--- DATA ---

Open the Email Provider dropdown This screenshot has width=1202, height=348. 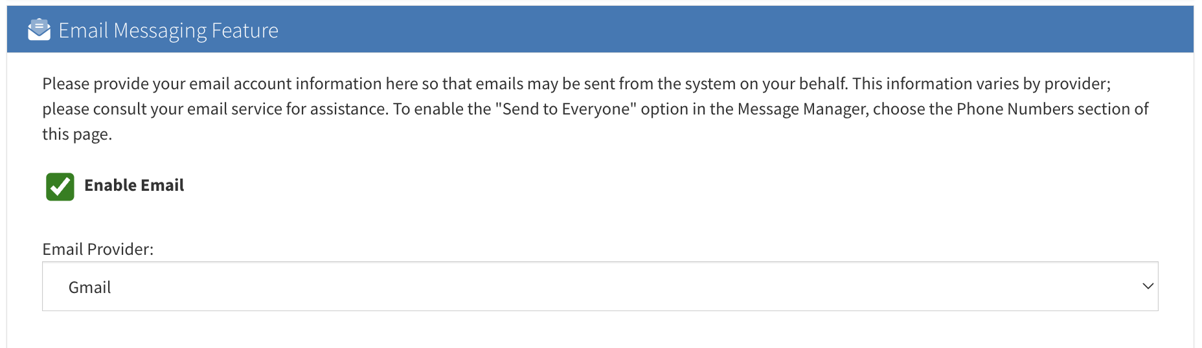point(600,287)
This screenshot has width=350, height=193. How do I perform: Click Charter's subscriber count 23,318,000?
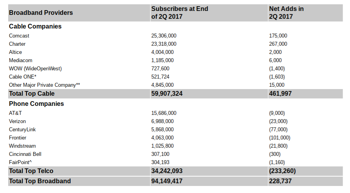click(x=164, y=44)
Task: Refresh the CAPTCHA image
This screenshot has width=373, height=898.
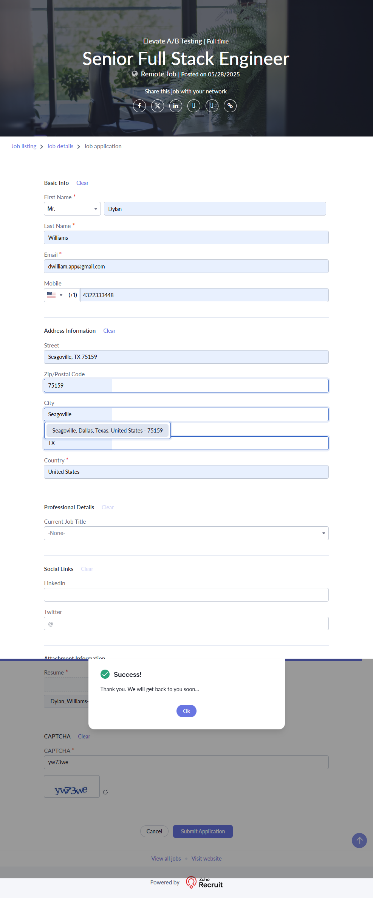Action: [x=105, y=792]
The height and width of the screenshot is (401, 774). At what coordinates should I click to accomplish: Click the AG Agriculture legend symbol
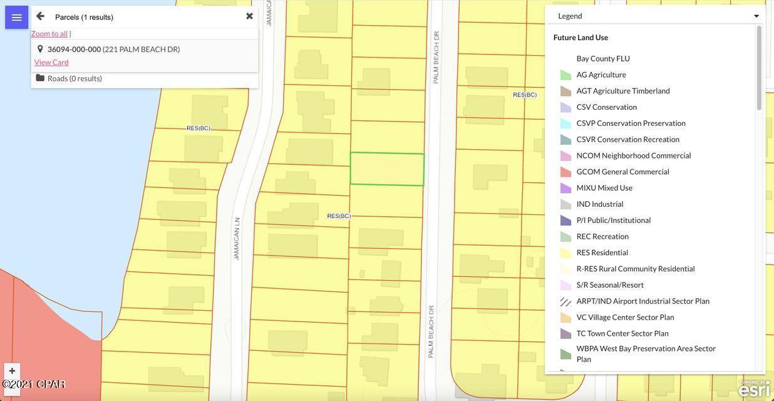565,75
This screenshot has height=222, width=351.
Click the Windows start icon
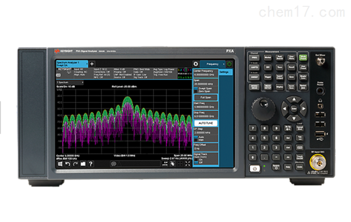point(61,164)
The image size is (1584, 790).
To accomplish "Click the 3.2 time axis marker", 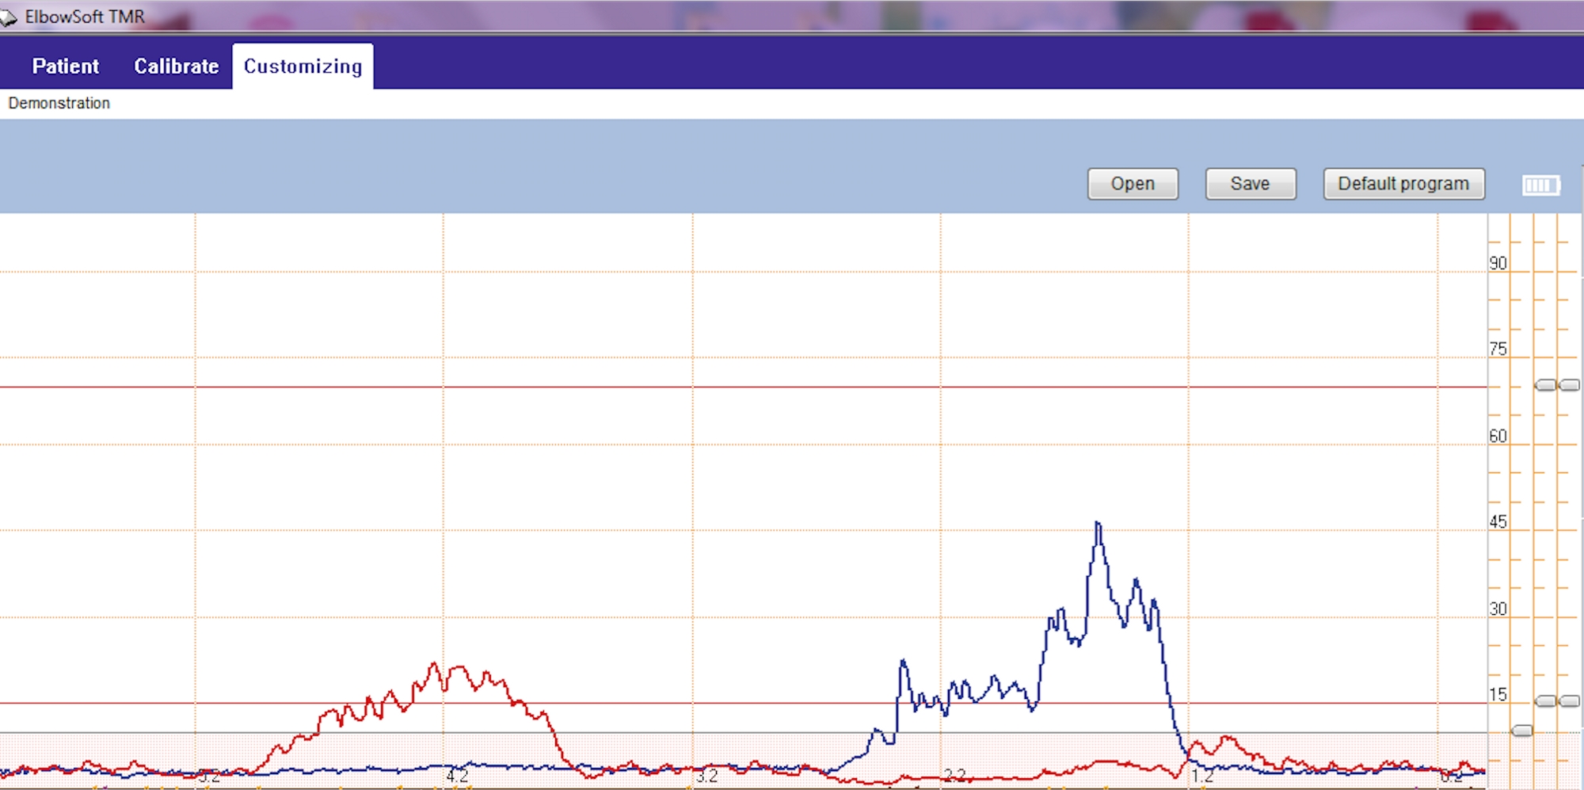I will (706, 776).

---

#### ACTIVITY:
Between and including the line with "This screenshot has width=350, height=193." and the line with "The image size is (1584, 790).", repeat every line exactly as it appears above, with pictures left out.

#### RESPONSE TO THIS EXERCISE:
This screenshot has width=350, height=193. How do I perform: Click Charter's subscriber count 23,318,000?
click(x=164, y=44)
Task: Refresh the CAPTCHA image
This screenshot has width=373, height=898.
Action: [x=105, y=792]
The height and width of the screenshot is (401, 774). At what coordinates should I click to accomplish: Click the AG Agriculture legend symbol
565,75
This screenshot has height=222, width=351.
Click the Windows start icon
point(61,164)
The image size is (1584, 790).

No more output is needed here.